The Zero Theorem (2013): Christoph Waltz

Ambientato in una società avveniristica ma tutt’altro che più civile della nostra, ancora tormentata da traffico, inquinamento, rumori irritanti, stress da troppo lavoro e incapace di assecondare le necessità della popolazione, The Zero Theorem avrebbe, davvero, potuto sorprenderci con effetti speciali. Viceversa ci ha tormentato con una banalità e una noia sfibranti, a tratti snervanti. E con un’inconcludenza che rappresenta, a nostro avviso, una sonora bocciatura per il visionario regista Terry Gilliam il quale, nell’ormai lontano 1996, s’impose con l’innovativo e coinvolgente L'esercito delle 12 scimmie.

Christoph Waltz

The Zero Theorem (2013): Christoph Waltz

Qui il quasi ottantenne cineasta di Minneapolis paga, evidentemente, lo scotto d’essersi fatto incuriosire dalla scadente sceneggiatura di uno sconosciuto (per chi scrive) Pat Rushin, script praticamente privo di passaggi capaci di conquistare lo spettatore e di dialoghi la cui intelligenza sia alla pari di quella che avrebbe dovuto caratterizzare i personaggi inventati.

 

Eppure il materiale umano reperito per l’operazione è, in alcuni casi, di primissimo livello, basti citare i tre premi Oscar in gioco, in ordine d’importanza del ruolo: con ben due statuette dell'Academy Award (per Bastardi senza gloria [2010] e per Django Unchained [2013], entrambi di Quentin Tarantino) Christoph Waltz, nei panni del depresso-psicotico-misantropo Qohen Leth; con una statuetta per la miglior sceneggiatura originale (Will Hunting - genio ribelle, di Gus Van Sant [1997]) Matt Damon, che interpreta l'irremovibile e anelastico direttore della società Mancom, specializzata nell'elaborare programmi per super-computer del futuro (quello nostro) e cinici teoremi con cui dimostrare la mancanza di speranze cui è destinata l'umanità; con una statuetta come miglior attrice non protagonista (Michael Clayton, di Tony Gilroy [2008]) Tilda Swinton, arruolata per dare giusto un volto (la si vede sempre e solo su un monitor) alla squinternata inaffidabile snervante psicoterapeuta del malcapitato Qohen. La più simpatica del cast - aiutata anche da due labbra che non possono lasciare indifferente chi sia estimatore della bellezza femminile – e infilata in vestitini e bikini quasi sempre castigati, risulta essere la modella francese Mélanie Thierry (vista giovanissima in La legenda del pianista sull’oceano [1998] del nostro Giuseppe Tornatore), qui apparentemente svampita ma invece romantica, innamorata seppur repressa e, almeno, un’iniezione di freschezza e colore per l’ammorbato spettatore.

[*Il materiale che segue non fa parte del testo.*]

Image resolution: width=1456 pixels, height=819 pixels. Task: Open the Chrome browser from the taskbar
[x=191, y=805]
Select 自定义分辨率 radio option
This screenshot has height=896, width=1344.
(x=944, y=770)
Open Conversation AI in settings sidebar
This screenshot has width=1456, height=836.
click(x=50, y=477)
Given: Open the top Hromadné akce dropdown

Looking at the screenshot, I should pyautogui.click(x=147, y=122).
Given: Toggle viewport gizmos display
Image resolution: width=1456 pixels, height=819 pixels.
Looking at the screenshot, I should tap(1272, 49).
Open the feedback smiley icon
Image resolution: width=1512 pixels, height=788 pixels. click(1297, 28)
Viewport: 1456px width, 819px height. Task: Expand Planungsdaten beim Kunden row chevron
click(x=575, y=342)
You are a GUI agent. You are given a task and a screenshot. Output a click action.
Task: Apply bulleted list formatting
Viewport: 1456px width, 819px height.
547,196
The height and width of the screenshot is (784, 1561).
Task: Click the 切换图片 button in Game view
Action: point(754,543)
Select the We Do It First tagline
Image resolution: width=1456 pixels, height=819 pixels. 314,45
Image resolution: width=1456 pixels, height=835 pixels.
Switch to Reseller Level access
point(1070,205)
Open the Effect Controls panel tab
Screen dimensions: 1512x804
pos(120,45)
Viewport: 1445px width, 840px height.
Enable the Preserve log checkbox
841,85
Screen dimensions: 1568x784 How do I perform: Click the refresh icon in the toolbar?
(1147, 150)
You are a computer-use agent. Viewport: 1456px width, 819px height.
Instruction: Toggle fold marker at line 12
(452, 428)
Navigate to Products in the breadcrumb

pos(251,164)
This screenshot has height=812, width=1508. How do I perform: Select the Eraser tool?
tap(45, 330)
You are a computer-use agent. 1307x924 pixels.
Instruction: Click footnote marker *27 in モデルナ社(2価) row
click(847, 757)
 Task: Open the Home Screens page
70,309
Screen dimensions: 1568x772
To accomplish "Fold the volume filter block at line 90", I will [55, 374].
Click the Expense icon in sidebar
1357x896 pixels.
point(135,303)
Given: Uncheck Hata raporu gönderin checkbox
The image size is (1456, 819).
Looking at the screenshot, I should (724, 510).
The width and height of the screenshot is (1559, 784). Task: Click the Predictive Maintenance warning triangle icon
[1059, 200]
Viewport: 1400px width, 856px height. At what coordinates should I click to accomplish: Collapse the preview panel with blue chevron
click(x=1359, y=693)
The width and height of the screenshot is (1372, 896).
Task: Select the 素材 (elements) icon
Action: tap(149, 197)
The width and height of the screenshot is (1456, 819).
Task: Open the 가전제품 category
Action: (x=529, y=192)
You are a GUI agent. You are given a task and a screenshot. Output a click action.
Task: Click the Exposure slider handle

Melanie Thierry, Christoph Waltz

The Zero Theorem (2013): Melanie Thierry, Christoph Waltz

Tre interpreti purosangue, insomma, sono sacrificati sull’altare di una sperimentazione azzardata e fallita, che ha nella insulsaggine del finale il suo indignante sprofondo di passione.

 

Dell’opera firmata Gilliam si salvano giusto gli effetti speciali e i colori (bene, quindi, il nostro Nicola Pecorini alla fotografia) di un mondo quasi cartoon, che rimanda per certi versi alla stupefacente Hollywood ricostruita in Chi ha incastrato Roger Rabbit (di Robert Zemeckis, 1988).

Christoph Waltz

The Zero Theorem (2013): Christoph Waltz

Superfluo, perciò da evitare. Voto 3,7.